Okay, Phil's coat looks good. It's a nice coat. Indeed I considered buying it myself. But that doesn't mean Margaret should also wear one just like it. Seeing two of the same coat on a couple doesn't make it twice as good - it halves it. Treasure your partner's coat by all means. Even borrow it sometimes. But celebrate your individuality and confidence in the relationship by wearing something different from them. Cos baby - parallel parkas ain't cool. They're for sports teams, not life teams.

Some people have argued that alliteration/assonance or rhyming similarities between partner's names is equally awkward. But it's not.
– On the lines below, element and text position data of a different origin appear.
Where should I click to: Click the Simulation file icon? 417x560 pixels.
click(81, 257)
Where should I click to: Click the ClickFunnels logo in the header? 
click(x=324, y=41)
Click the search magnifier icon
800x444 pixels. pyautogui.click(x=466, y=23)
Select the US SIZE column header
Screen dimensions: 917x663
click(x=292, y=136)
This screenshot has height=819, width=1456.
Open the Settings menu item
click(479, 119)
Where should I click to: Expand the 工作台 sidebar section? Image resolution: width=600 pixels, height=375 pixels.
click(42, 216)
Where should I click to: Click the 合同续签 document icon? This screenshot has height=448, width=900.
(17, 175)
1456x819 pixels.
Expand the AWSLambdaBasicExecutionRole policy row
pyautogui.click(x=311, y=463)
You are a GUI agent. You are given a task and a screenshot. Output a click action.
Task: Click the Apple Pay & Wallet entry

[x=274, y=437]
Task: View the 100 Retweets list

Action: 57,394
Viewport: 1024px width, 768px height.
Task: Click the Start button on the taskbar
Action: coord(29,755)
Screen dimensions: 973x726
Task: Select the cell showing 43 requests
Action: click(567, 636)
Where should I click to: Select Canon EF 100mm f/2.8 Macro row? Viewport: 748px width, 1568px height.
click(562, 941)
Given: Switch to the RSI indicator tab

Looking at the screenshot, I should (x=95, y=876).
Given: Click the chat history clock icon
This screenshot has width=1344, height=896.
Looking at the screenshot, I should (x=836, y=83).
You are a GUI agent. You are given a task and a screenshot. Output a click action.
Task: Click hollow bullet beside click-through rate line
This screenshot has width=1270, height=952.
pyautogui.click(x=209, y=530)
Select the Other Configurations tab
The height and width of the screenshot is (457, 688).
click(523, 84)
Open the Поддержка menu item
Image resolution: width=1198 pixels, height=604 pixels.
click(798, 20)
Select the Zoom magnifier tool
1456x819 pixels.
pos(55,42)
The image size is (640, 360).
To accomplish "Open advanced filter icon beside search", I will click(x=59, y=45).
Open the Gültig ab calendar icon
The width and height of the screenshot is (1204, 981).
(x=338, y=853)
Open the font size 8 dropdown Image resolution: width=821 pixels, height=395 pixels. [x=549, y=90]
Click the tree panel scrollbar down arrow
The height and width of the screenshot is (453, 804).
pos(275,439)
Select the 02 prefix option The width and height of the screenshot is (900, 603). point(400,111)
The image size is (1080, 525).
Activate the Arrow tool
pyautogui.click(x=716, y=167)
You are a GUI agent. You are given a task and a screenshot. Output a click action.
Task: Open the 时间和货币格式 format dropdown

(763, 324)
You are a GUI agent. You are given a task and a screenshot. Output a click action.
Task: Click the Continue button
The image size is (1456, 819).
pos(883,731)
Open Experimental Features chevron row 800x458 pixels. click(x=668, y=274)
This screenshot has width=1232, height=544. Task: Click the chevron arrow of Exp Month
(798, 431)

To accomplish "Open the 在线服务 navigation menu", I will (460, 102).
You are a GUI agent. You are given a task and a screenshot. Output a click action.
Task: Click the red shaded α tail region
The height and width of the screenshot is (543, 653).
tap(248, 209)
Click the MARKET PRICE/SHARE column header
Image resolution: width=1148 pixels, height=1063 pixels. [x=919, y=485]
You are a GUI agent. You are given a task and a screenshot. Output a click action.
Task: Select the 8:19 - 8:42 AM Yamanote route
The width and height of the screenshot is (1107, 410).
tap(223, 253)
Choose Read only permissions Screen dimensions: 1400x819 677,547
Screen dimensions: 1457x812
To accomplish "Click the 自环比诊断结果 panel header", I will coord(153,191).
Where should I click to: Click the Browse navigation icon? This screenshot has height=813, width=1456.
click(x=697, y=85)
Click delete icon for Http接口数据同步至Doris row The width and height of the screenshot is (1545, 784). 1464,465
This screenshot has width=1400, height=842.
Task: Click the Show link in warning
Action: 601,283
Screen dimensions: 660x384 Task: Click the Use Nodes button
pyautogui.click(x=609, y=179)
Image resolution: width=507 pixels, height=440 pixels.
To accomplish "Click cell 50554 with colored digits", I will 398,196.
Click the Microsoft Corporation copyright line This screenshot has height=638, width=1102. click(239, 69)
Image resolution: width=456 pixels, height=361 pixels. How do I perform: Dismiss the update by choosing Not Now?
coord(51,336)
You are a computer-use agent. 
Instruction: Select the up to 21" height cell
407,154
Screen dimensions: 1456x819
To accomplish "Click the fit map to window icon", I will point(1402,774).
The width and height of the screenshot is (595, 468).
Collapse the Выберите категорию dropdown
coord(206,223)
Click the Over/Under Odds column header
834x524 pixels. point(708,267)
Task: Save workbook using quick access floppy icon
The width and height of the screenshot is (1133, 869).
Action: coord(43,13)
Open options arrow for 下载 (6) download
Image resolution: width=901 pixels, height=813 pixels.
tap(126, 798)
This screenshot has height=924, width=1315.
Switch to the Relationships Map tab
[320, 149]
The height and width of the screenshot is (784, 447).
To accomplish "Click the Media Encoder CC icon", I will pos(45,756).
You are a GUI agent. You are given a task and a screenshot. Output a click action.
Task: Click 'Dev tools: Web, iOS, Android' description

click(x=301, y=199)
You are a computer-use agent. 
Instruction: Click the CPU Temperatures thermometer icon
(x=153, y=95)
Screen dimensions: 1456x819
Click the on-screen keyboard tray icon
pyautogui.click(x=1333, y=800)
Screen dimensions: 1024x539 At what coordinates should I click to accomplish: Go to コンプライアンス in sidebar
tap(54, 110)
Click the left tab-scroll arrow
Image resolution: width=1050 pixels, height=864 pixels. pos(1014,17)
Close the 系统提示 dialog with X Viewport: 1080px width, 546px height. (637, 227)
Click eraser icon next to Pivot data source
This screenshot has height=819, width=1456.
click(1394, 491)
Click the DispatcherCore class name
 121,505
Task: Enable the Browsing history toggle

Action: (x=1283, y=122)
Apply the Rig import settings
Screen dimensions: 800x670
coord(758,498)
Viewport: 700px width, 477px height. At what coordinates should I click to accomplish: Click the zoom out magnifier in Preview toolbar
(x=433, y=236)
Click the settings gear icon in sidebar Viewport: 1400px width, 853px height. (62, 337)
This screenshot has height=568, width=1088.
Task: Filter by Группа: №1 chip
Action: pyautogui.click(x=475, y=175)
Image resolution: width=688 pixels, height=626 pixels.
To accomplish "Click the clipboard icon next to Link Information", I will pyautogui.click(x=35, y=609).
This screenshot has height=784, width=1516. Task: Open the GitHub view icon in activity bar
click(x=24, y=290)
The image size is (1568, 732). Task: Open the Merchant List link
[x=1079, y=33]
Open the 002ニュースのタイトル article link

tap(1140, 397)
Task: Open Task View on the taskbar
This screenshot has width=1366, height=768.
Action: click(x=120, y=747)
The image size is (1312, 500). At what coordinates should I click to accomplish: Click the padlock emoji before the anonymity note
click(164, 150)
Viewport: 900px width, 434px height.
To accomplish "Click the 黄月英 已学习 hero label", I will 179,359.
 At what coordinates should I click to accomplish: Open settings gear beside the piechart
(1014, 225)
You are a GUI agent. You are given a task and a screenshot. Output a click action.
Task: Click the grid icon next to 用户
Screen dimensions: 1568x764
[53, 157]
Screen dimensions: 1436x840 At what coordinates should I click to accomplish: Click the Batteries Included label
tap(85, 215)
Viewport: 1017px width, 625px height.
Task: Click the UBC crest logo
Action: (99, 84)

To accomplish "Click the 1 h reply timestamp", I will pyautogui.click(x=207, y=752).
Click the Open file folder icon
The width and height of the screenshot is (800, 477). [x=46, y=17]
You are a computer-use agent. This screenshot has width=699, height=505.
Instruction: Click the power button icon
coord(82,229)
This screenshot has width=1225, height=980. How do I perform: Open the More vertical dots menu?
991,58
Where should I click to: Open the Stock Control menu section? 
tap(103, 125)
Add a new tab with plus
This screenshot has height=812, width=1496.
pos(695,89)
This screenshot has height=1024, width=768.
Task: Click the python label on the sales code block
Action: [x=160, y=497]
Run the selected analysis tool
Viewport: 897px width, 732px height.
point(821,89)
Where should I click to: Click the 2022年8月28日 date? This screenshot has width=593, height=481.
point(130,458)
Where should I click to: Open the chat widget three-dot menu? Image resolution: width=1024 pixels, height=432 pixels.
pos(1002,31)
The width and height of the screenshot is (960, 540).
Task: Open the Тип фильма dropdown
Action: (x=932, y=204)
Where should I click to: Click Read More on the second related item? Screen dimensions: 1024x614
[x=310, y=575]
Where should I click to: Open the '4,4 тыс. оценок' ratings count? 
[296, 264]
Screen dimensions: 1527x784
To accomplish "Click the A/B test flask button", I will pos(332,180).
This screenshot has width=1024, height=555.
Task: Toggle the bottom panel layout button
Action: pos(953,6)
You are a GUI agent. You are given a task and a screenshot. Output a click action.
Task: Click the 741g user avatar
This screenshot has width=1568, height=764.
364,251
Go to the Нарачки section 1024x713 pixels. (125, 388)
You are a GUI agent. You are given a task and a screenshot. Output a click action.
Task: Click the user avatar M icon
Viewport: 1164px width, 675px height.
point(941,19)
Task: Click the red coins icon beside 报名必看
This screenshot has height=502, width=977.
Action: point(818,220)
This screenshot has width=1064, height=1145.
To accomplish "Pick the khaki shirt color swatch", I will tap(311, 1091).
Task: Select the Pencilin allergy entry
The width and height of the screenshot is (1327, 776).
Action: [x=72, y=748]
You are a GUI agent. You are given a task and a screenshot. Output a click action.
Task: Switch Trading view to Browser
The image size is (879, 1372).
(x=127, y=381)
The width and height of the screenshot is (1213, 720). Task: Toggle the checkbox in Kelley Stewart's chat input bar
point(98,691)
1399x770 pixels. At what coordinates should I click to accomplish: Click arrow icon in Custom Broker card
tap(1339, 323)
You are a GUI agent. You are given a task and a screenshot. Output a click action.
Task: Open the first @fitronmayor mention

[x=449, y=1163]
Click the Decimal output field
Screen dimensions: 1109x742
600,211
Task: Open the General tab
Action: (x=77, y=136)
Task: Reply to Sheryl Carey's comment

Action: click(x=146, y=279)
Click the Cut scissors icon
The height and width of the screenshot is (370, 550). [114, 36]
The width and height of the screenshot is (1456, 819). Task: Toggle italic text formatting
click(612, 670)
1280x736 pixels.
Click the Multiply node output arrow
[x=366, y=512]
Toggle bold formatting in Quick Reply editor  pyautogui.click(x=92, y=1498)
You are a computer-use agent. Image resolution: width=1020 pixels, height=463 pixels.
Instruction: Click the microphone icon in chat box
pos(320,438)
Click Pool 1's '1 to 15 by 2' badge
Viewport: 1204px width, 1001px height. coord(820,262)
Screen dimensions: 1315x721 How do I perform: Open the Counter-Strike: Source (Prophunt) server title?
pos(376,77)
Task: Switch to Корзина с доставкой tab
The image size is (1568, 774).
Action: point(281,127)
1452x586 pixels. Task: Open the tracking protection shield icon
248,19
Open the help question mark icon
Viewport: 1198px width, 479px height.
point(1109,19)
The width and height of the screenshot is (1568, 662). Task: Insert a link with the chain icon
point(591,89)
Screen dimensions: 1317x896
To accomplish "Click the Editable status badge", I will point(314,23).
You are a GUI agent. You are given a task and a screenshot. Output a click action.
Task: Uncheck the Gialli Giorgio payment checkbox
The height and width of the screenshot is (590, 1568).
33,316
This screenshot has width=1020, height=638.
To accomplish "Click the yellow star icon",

This isn't because I'm sensitive to the feelings of those friends who share initials with their beloved (although of course that's the case). It's because people don't have that much choice in whom they fall in love with.

The same unfortunately can't be said for outerwear. What makes your relationship special is what's inside the coat, not what colour it is.

Remember this, and bliss shall be yours forever.

However, maybe I'm being too harsh. If you decide to reject my teachings and your relationship can survive the resulting ridicule, well... you just might have something to treasure.

Ben's top tip for happiness (or shameless plug): See Punch Drunk Love. Adore it. It's a cinematic work of genius. Tell me I'm right. You know you want to.

To the young couple observed sporting matching macs on Hereford Road this evening: Without you, I'm nothing.